Description:
Lenders are under a lot of competitive pressure – especially mortgage lenders. Not only is the real estate market a tougher sell these days, but the professional crowd competing for loans is vast, wide, and often poorly regulated.
Lenders who work for supervised financial institutions are feeling burdened by numerous rules and regulations which are stifling their competitive edge and creative prowess… or so I’ve been told by lenders trying to claw to the top of influencer-driven social media advertising. In addition, machine-learning tools are within easy reach to super-customize target audiences and gain the biggest buck from advertising dollars.
In the middle of this, compliance professionals are left trying to help their institutions be successful while flashing the warning lights of Reg Z, RESPA Section 8, UDAP and fair lending. Consider:
Reg Z advertising rules:
- What IS an advertisement? If we don’t consider a social media post or digital message an “advertisement”, can we avoid all the Reg Z disclosure racket?
- What MUST be included in closed-end ads? Open-end? Lenders say disclosures are killing their vibe.
- Can digital creativity co-exist with disclosures?
- How can Compliance managers best navigate this conflict?
RESPA Section 8 issues:
- What ARE kickbacks and unearned fees? Lenders say referrals and partnerships are the lifeblood of real estate transactions and are needed.
- What is a “Thing of Value”? Why does it matter?
- Who are the settlement service providers we need to be thinking about?

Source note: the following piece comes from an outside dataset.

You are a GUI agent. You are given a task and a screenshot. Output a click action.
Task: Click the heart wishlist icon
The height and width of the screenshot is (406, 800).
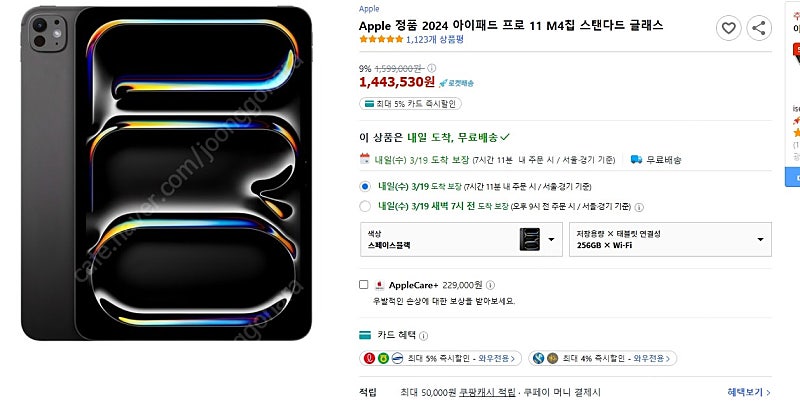(730, 29)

- There are different subsections of RESPA Section 8. Learn the details of each and how they apply in the real world.
UDAP and Fair Lending:
- Are lenders straying from their lending expertise, giving financial advice about the housing market?

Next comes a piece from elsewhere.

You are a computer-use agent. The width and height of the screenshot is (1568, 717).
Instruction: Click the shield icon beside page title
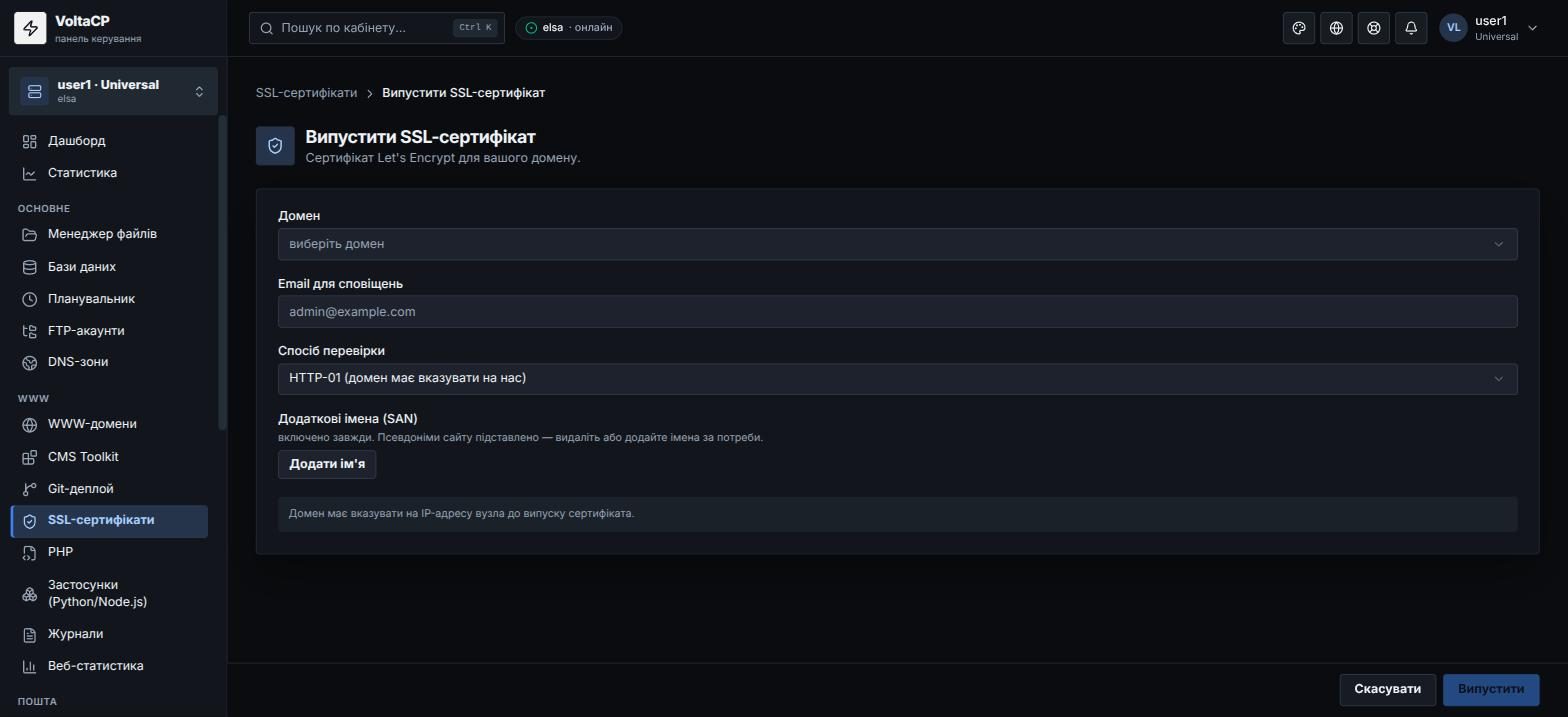pos(275,146)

- Could overly-simplified, attention grabbing posts or ads raise UDAP concerns?
- What risks are presented by a growing reliance on AI generated content?

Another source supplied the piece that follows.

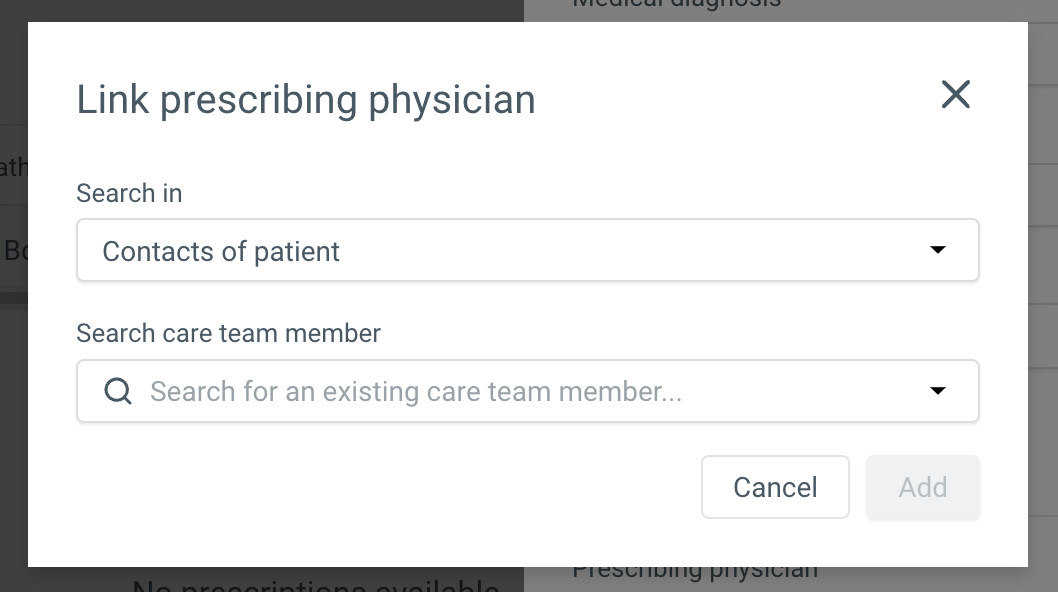The height and width of the screenshot is (592, 1058).
Task: Click the "Link prescribing physician" dialog title
Action: (x=306, y=100)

- How might targeted marketing efforts present disparate treatment worries?
- Lenders are seeking engagement with users. Is all engagement good?
- How can Compliance managers protect against UDAP and fair lending risks?
WHO SHOULD ATTEND: Compliance staff, risk managers, loan policy makers, lenders, marketers and audit.
Presenters:
Rebekah Leonard, CRCM

Rebekah is the owner of Elucidate LLC, a compliance training and consulting company. Elucidate means to “make clear, explain, throw light upon”, and describes Rebekah’s desire to illuminate the complexities of compliance with passion and fun. She’s created and produced a TRID music video parody and several Compliance Breakout escape rooms, which she frequently provides at state banking compliance conferences. She is an accomplished speaker and regularly provides webinars through BOL and Compliance Resource.
Rebekah is currently serving as the VP Director of Compliance for a $7 Billion community bank in Montana. She began her career in 1995 at a private lending company, but soon settled into banking, where she’s covered nearly all of it – customer service and teller work, loan processing and review, and security and business continuity. She now oversees CRA, BSA and all aspects of compliance as a senior leader. She has successfully navigated numerous FDIC Compliance, CRA, and BSA Exams.
Rebekah has a bachelor’s degree in Organizational Leadership from Chapman University (Magna cum Laude), attended the American Bankers Association National Compliance School in 2003, and has held her Certified Regulatory Compliance Manager designation since 2006.